The big difference between me now and me when I was thin was how I was seeing myself. I needed to get back to that feeling of love for myself, no matter what I looked like! I realize this is going to take some work, because the negative feelings have been hammered into my self consciousness, but I’m willing to take that challenge to make it happen.
I know I’ve been gone off this blog for a while. There’s been a multitude of reasons why, but excuses don’t do anything but keep you bogged down in the past. The reasons I’ve been gone have passed, and now I”m ready to move forward. So lets take this first step together!!
This is my first action step towards loving myself. I am going to say and write this affirmation every day. Once in the morning, once in the evening and then whenever I feel or hear myself saying something negative about my body. This is the affirmation:
I love my beautiful body. It is perfect as it is today. It functions perfectly, beautifully and effortlessly in every way.
You can use this affirmation or create your own. If you create your own, make sure it resonates with you and where you are having the most difficulty. Then just keep saying it and writing it all the time!
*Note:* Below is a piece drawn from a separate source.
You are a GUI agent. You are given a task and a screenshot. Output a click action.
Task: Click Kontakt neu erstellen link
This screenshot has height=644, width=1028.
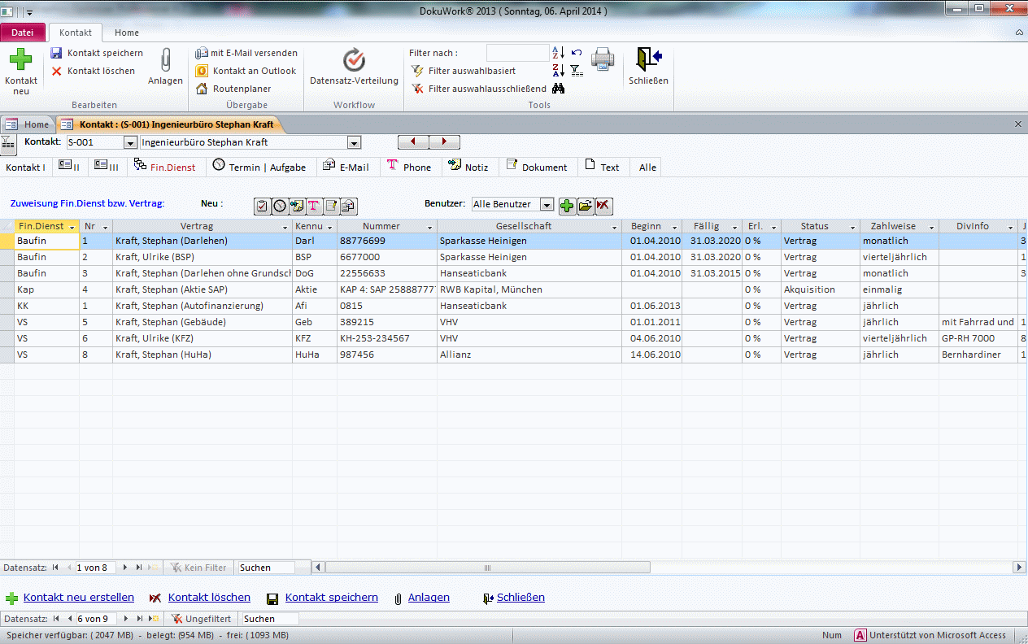78,598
I know that my guilty feelings are what has created the weight that I’m carrying. What has created your weight or health issues?
My Weightloss Journey
As you can see, I’ve gained quite a few pounds over the last 7 years. It’s only been since I turned 30 that I’ve had any trouble with my weight. And now, at almost 37 (my birthday is next month), I”m at the heaviest I’ve ever been. Of course, I’ve said that so many times in the last 7 years, it almost seems rediculous. But I’m going to change all of that now.
I believe in the Law of Attraction, and in the Power of Tithing to your spiritual advisor. So what I am going to do, is use those two ideals to change my physical body. I will be posting updates and idea, as well as articles on the subjects at hand. But mostly, I’ll be keeping track of my progress in this blog.
Maybe you’ll learn something from my journey as well. I hope you’ll enjoy either way.